Myth #1: More Miles = Knee Suicide
The idea that running is tough on joints seems fairly intuitive—every time our feet make contact with the ground we land with multiple times our body weight. To assess the validity of this assumption, a recent study published in Knee Surgery, Sports Traumatology, Arthroscopy rounded up a group of first-time marathoners with an average age of 40. Examining MRIs of the participants’ knees before training and after the race, the researchers found no real damage and concluded: “High-impact forces during long-distance running are well-tolerated even in marathon beginners and do not lead to clinical relevant cartilage loss.”
Steve Gonser, a New York–based physical therapist, says he simply shrugs it off when someone suggests that running will cause knee problems. “The literature is fairly clear. Joint alignment, obesity and genetics as risk factors for developing osteoarthritis—not running,” he says.

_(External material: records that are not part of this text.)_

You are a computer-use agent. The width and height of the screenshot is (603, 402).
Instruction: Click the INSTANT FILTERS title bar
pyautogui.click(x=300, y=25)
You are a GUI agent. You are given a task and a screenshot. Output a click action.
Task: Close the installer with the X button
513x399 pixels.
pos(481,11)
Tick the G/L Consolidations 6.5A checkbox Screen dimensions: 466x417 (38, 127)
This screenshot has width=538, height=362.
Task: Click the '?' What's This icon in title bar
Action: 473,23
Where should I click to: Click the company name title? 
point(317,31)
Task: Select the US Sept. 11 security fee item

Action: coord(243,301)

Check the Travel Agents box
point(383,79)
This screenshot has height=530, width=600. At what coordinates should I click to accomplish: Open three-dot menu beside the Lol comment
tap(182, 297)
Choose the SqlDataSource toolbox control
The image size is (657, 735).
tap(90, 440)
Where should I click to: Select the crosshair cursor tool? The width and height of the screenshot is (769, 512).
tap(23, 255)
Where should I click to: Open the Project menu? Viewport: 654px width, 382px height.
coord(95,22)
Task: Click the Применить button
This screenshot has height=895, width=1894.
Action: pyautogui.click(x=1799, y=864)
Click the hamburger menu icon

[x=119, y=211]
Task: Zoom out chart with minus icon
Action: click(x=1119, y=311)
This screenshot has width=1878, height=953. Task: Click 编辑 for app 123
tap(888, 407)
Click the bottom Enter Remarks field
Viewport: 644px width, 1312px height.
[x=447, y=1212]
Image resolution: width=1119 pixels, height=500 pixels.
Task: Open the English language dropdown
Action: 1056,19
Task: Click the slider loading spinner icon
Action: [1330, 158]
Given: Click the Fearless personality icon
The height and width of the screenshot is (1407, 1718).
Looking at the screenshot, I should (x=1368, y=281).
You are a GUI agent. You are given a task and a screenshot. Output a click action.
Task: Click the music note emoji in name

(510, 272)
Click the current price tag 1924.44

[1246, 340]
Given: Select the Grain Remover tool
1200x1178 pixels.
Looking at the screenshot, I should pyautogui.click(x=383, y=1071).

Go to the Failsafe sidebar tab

Myth #2: Land With Your Forefoot, Not Your Heel
The barefoot running boom ushered in not only frog-like shoes, but also the claim that landing on the mid- or forefoot while running is better than landing on your heel. Exercise physiologists, however, haven’t reached any firm conclusions.
Research out of the University of Massachusetts showed that forefoot strikers take on more force at the ankle and less at the knee, while heel strikers have the opposite issue. Put simply, every runner experiences wear and tear—just in different areas.
“Heel striking isn’t a sin,” says Tony Williams, founder of Always Running Personal Conditioning Center in Seattle. “Genetically we are all different.” Bottom line: When it comes down to strike pattern, what works for your running buddy may not work for you.
Myth #3: Carbo-Load!
Carbs are crucial for working muscles—but do you really need that giant bowl of pasta before your 5K? “Runners sometimes over-indulge, which can actually cause GI issues and insulin spikes that hurt performance,” explains Nikki Rafie, a coach and two-time U.S. Olympic Trials Marathon qualifier, who adds that extra carbs won’t benefit runners racing (or training) for less than 60 minutes.
However, she says athletes should up the grains before a race lasting longer than one hour. Research published in the Journal of Sport Nutrition and Exercise Metabolism found marathoners who carbo-loaded the day before the race ran faster than those who didn’t.
Myth #4: Icing Is Always Cool
If you’re hopping in an ice bath after every workout, you may want to chill out. Sometimes soreness is part of the game—it indicates important training adaptations are being made. In fact, one study published in the European Journal of Applied Physiology showed that icing muscles post-exercise interrupted the desired training effects on muscle performance.
Gonser says, “An injury can be a wildfire of inflammation that needs to be controlled, and that’s the perfect time to ice, but icing for the sake of soreness may not be the best.” So unless you have an injury brewing, avoid piling on the bags of frozen peas. Rather, sit back and let your body make the adjustments it needs to make you faster and stronger.
Myth #5: Stretch to Avoid Injury
Did you stretch before your laps in gym class? Of course! Who didn’t? But a number of studies say your PE teacher may have lead you astray. Recent research shows that static stretching before a run can actually diminish strength, power and muscle performance.
The Scandinavian Journal of Medicine and Science in Sports looked at data from 104 studies on getting bendy and concluded: “The usage of static stretching as the sole activity during warm-up routine should generally be avoided.” While stretching is still often recommended post-run when the muscles are warm, it can cause a whole host of issues when you’re not limbered up. Before a run, Rafie recommends warming up with mobility drills like marching, high knees and butt kicks. “Dynamic routines prepare joint movement and muscle activation,” she says.